The division bench passed the verdict in response to appeals filed by three convicts against the death sentence awarded to them and the murder reference sent by the trial court for confirmation by the High Court. The advocates representing them also pointed out that the convicts had been sent to solitary confinement immediately after being sentenced to death.
Last month, Justice Joseph along with Justices AM Khanwilkar and DY Chandrachud took up for review a case concerning capital punishment. The review petition related to a case wherein the special leave petition filed against the imposition of capital punishment was dismissed in limine by a bench of the Supreme Court in 2006.
The bench had dismissed the case without hearing it.
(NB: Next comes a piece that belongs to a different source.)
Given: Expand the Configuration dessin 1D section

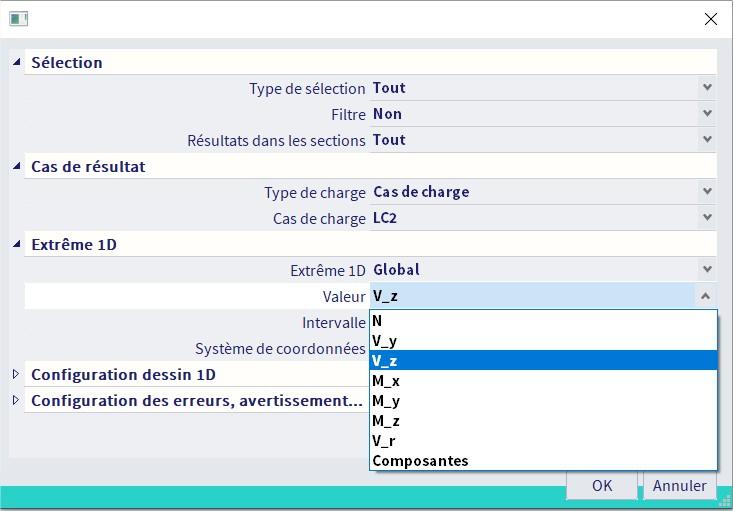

Under the norm, the court need not give any justification for not hearing a case as it is assumed that it has made up its mind before the start of hearings. The three-judge bench deciding to reopen and review the earlier decision of the Court in such a case was perhaps unprecedented.
Earlier in 2014, a Supreme Court bench of then Chief Justice of India P Sathasivam and Justices RM Lodha, HL Dattu and Sudhansu Jyoti Mukhopadhaya, had commuted the death penalty of 1993 Delhi bomb blast convict Devender Pal Singh Bhullar to life imprisonment.
The bench said that because of the “unexplained/inordinate delay” of eight years in disposing of his mercy petition and on the ground of Bhullar’s “insanity”, it was allowing the curative petition to commute his death sentence to life in prison. Bhullar was suffering from severe depression with psychotic features, as per medical reports.
Significantly, Justice Sathasivam had also presided over the bench in the Shatrughan Chauhan case in January 2014, and the commutation of the death penalty for Rajiv Gandhi’s assassins earlier that year.
In the former case, while commuting the death sentence imposed on the petitioners to imprisonment for life, the Supreme Court had validated the established principle that “unexplained/ unreasonable/inordinate delay in disposal of mercy petition is one of the supervening circumstances for commutation of death sentence to life imprisonment”. The Supreme Court had further observed that “insanity/mental illness/schizophrenia is also one of the supervening circumstances for commutation of death sentence to life imprisonment”.
Citing that judgment in the Bhullar case, the Supreme Court had said: “We deem it fit to commute the death sentence imposed on Devender Pal Singh Bhullar to life imprisonment both on the ground of unexplained/inordinate delay of 8 years in disposal of mercy petition and on the ground of insanity of the accused.”